Ahora bien, la diferente redacción de ambos preceptos únicamente significa que, a efectos de la revisión que aquí nos ocupa, sea irrelevante el motivo por el cual la parte demandante no tuvo acceso a los documentos en cuestión en momento oportuno para aportarlos al proceso en el que se dictó la sentencia objeto de revisión, pero no que no sea exigible que los documentos aportados cumplan con los demás requisitos que la jurisprudencia de esta Sala viene exigiendo para fundar una demanda de revisión basada en un documento recobrado y, en particular, la que declara expresamente que ha de tratarse de documentos anteriores a la fecha de la sentencia firme objeto de la revisión, no de los que sean posteriores a la misma -por todas STS de 25 de noviembre de 2005, RR10/2004-. Más concretamente, en relación con las sentencias posteriores, de modo específico también se ha pronunciado este Tribunal, destacando que no puede reputarse como documento recobrado a los efectos de la revisión, la aportación de una sentencia posterior en la fecha a la que es objeto de la revisión, habiendo declarado al respecto que "como fácilmente se puede colegir, una sentencia posterior no puede constituir tal documento decisivo, por la razón evidente de que no existía al dictarse la primera" ( STS de 14 de febrero de 1998, RR 354/1995).

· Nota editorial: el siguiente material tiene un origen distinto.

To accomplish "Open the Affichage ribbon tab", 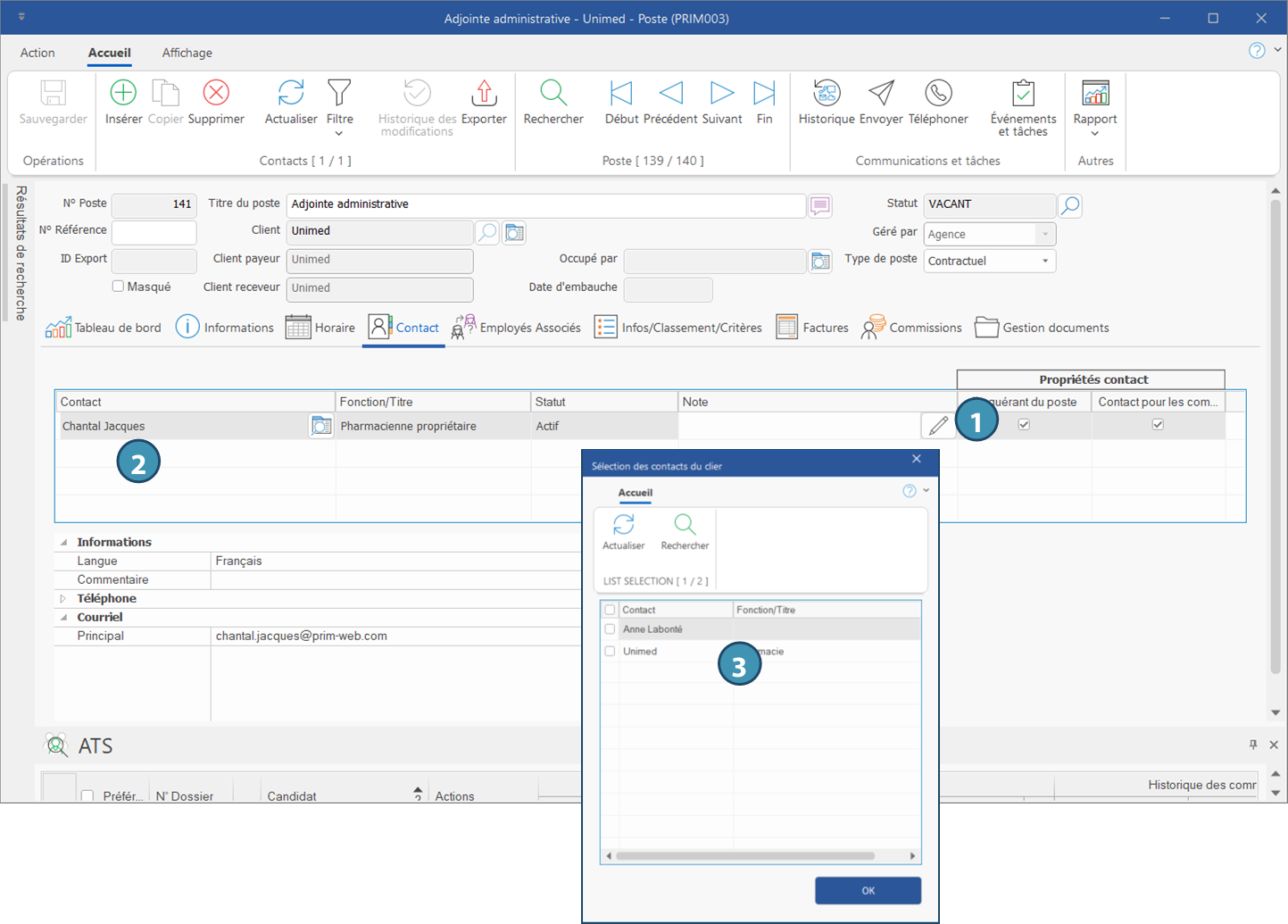I will click(187, 53).
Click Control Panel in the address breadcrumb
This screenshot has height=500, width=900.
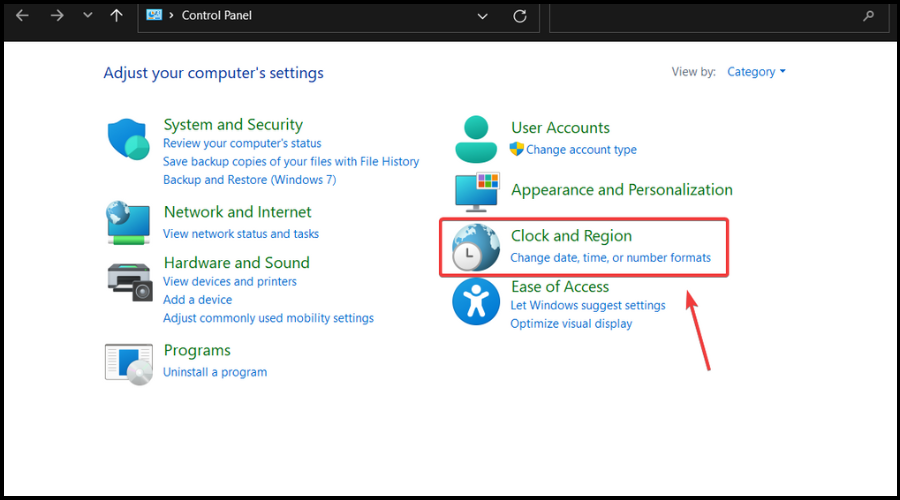[215, 16]
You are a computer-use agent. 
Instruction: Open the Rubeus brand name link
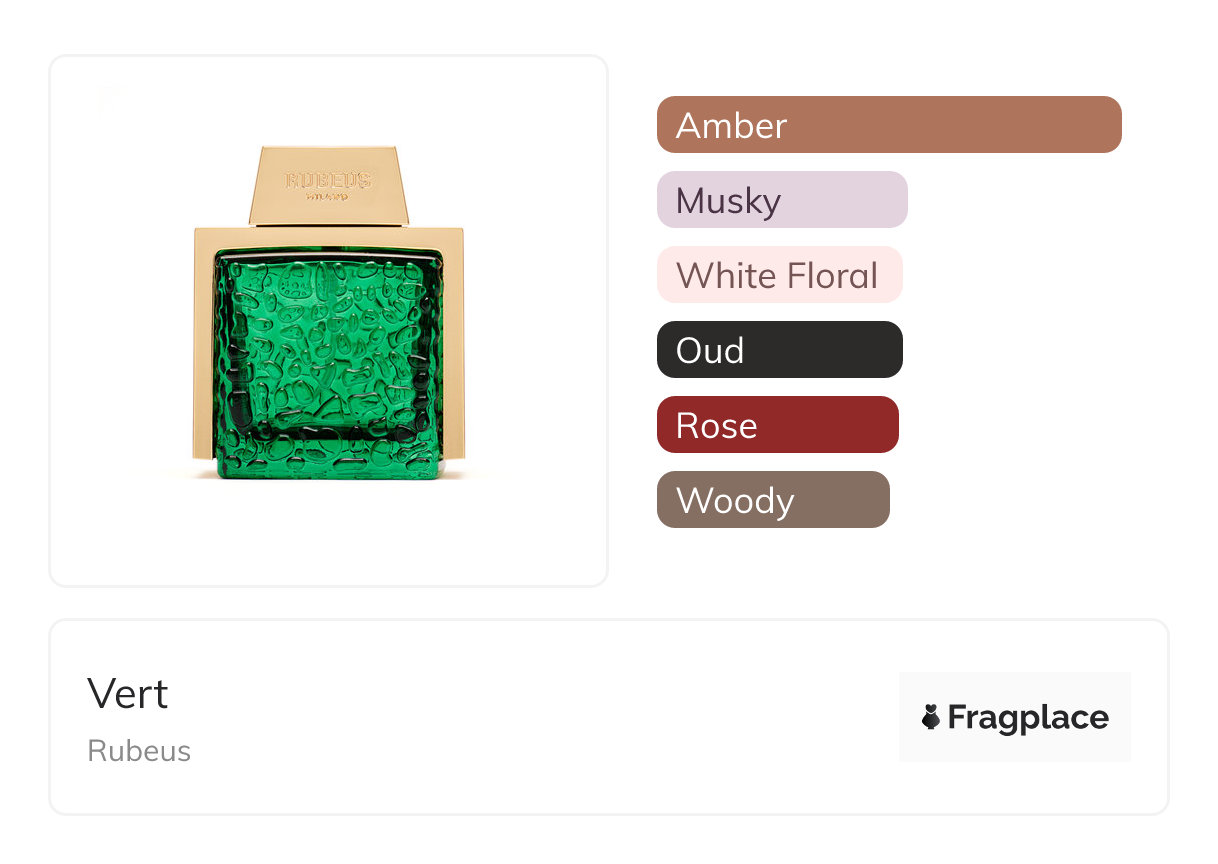(139, 751)
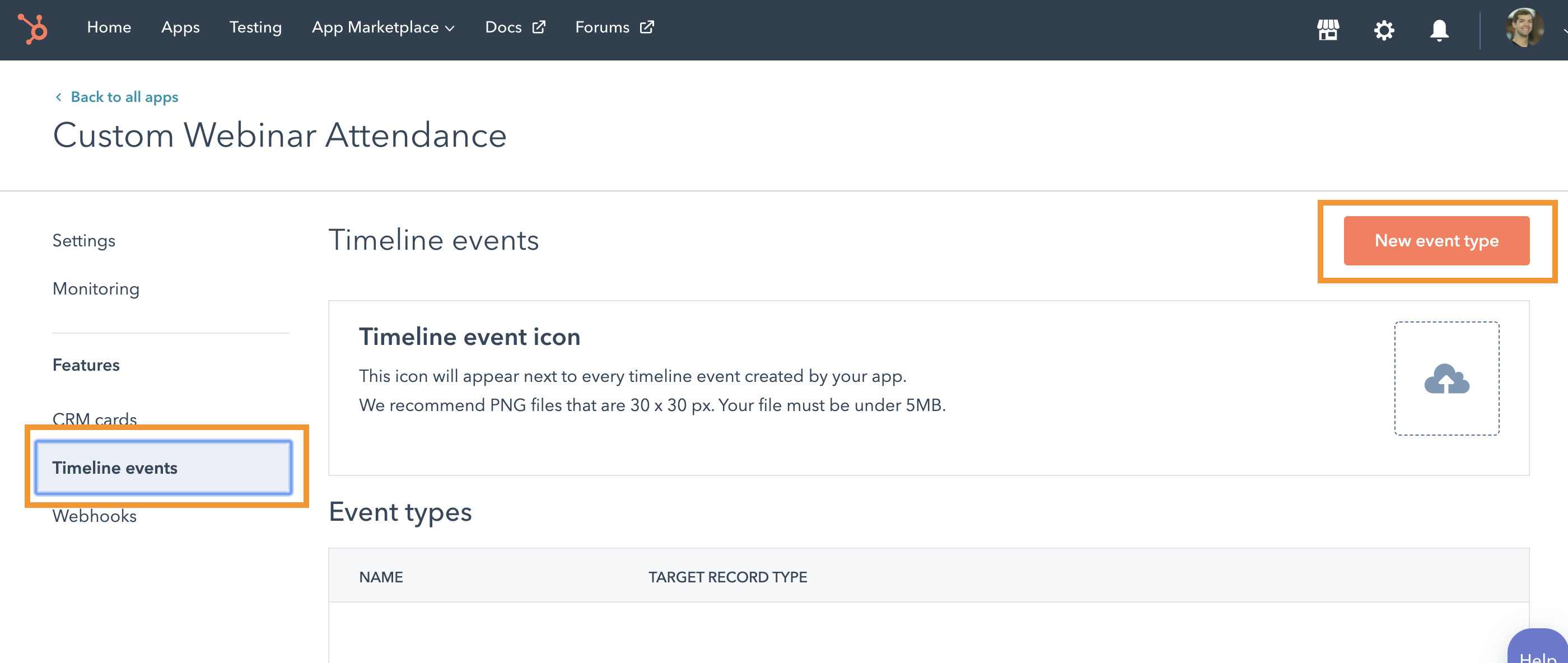
Task: Open the Apps menu item
Action: pos(180,27)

Doctrina plenamente aplicable a los recursos de revisión interpuestos contra sentencias del Tribunal de Cuentas, pues su artículo 83.1º exige que se trate de documentos "que resultaran decisivos para adoptar los pronunciamientos de la sentencia", y la sentencia de 27 de octubre de 2015, dictada por el Juzgado de lo Contencioso-Administrativo nº 3 de Pamplona en el P.O. nº 13/2008, no pudo resultar decisiva porque no existía al dictarse la sentencia de revisión.

SEXTO

Por lo expuesto, procede la inadmisión de la demanda, con imposición de costas a la parte recurrente.

FALLO

Por todo lo expuesto, en nombre del Rey, por la autoridad que le confiere la Constitución, esta Sala ha decidido : 1º. Que inadmitimos el Procedimiento de revisión 15/2016 interpuesto por Dª. Adelaida, D. Jacobo y D. Ovidio, contra la Sentencia de 17 de febrero de 2014, dictada por la Sala de Justicia del Tribunal de Cuentas en el recurso de apelación núm. 31/2013. 2º. Que imponemos las costas del recurso a la parte demandante.

Notifíquese esta resolución a las partes e insértese en la coleccion legislativa.

Así se acuerda y firma.

D. Manuel Vicente Garzon Herrero D. Segundo Menendez Perez D. Octavio Juan Herrero Pina D. Eduardo Calvo Rojas D. Joaquin Huelin Martinez de Velasco D. Diego Cordoba Castroverde D. Jose Juan Suay Rincon D. Jesus Cudero Blas PUBLICACIÓN.- Leída y publicada ha sido la anterior sentencia por el Magistrado Ponente de esta Sala Excmo. Sr. D. Segundo Menendez Perez, todo lo cual yo la Letrada de la Administración de Justicia, certifico.